Monday’s session saw the release of manufacturing data from the euro area which although lacklustre, confirmed that output remained in expansion territory at a six-month high with Germany, Ireland and Italy driving the performance.
Even more encouragingly, inflation data from the Eurozone showed consumer prices fell 0.3% in February, beating analysts' estimates for a 0.5% decline, and recovering from the previous month's 0.6% drop.
Elsewhere, unemployment across the region fell to 11.2% in January, registering its lowest level since April 2012, driven by improving jobs growth out of Germany with the unemployment rate at 4.7% and Austria at 4.8 %.
Unsurprisingly, the labour market in peripheral nations was the lowest with Greece unemployment rate stubbornly firm at 25.8%. In Spain, the unemployment rate was at 23.4% while in Italy, the rate stood firm at 12.6% despite labour reforms being passed by Italian Prime Minister Matteo Renzi's reformist government to prop up the economy.
The generally upbeat data sets confirmed that Eurozone growth was on board, albeit still tepid with hopes now on ECB chief Mario Draghi to inject much needed stimulus to filter into the real economy. The ECB is expected to kick off its monthly EUR60bn bond-buying programme this week with details set to be announced at the March policy meeting on Thursday.
Economist Francois Cabau at Barclays expects Draghi this week to take stock of the improving picture in the Eurozone, which is most likely the result of tailwinds from lower oil prices, the exchange rate, interest rates and a smaller fiscal drag.
“At some point during the press conference, we expect the ECB to mention/publish practical execution details of its asset purchase program with actual buying starting in early March, possibly the week following the ECB meeting. Although short-term prospects look undeniably better, the ECB is likely to further reiterate the need for member states to do their homework in terms of structural reforms,” added Cabau.
Midday in London, Eurozone area assets were mixed.
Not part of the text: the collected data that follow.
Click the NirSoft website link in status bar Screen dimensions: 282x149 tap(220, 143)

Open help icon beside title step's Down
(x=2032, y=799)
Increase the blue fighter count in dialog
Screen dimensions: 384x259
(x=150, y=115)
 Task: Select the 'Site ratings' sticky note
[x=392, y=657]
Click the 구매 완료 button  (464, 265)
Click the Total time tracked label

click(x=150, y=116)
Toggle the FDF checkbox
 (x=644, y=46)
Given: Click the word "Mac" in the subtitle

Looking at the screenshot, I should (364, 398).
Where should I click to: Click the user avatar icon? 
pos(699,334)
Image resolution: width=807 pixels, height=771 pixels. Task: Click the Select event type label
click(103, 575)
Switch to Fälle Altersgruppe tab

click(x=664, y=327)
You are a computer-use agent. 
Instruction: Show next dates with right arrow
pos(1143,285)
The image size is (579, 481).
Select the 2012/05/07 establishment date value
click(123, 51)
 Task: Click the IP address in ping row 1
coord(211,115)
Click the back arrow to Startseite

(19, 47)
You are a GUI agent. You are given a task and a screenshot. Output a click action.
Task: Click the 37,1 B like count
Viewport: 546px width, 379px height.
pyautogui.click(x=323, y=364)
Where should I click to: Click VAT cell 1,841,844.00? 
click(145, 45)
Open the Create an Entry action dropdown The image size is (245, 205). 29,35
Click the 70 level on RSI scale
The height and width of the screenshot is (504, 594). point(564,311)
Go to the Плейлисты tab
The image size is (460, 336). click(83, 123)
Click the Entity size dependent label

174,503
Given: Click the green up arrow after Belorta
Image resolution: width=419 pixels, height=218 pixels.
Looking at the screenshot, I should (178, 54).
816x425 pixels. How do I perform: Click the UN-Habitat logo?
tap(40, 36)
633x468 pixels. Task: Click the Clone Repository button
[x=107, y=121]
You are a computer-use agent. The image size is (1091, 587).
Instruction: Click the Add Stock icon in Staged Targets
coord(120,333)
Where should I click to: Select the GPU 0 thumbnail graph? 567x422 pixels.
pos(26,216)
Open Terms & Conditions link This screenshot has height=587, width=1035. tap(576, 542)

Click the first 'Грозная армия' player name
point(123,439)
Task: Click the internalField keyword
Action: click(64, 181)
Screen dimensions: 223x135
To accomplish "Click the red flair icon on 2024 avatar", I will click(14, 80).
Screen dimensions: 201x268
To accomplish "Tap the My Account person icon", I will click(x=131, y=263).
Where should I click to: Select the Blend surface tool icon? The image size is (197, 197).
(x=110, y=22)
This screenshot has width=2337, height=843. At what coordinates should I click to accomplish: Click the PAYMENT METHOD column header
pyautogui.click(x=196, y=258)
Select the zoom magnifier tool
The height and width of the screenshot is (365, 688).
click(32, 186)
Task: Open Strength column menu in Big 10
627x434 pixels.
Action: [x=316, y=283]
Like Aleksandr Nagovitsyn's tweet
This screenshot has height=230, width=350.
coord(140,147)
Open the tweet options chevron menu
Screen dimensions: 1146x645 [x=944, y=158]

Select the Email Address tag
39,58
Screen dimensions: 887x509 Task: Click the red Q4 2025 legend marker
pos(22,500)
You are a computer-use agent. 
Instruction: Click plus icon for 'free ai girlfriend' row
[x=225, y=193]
In stocks, the Eurostoxx 50 index of the region’s leading blue-chips was down 16.78 points or 0.47% at 3582.22, while the Stoxx 600 index was off 2.18 points or 0.56% at 390.03. In FX markets, the euro was firmer against the US dollar, up by 0.25% to change hands at $1.1224.
In fixed income markets, peripheral yields continue to register new lows with Portuguese 10-year government bond yields now at 1.799% while the Italian 10-year is at 1.3%. Underpinning the suppression of bond yields is the sharp rally in sovereign bonds as investors gear up for the ECB bond-buying programme, pushing shorter term government bonds to produce negative investment yields.
Attention turns to Cyprus where Eurozone policy-makers continue to work through the fine details of the Greek deal with the country’s new government in their latest bid to prevent a ‘Grexit’ from the 17-nation bloc.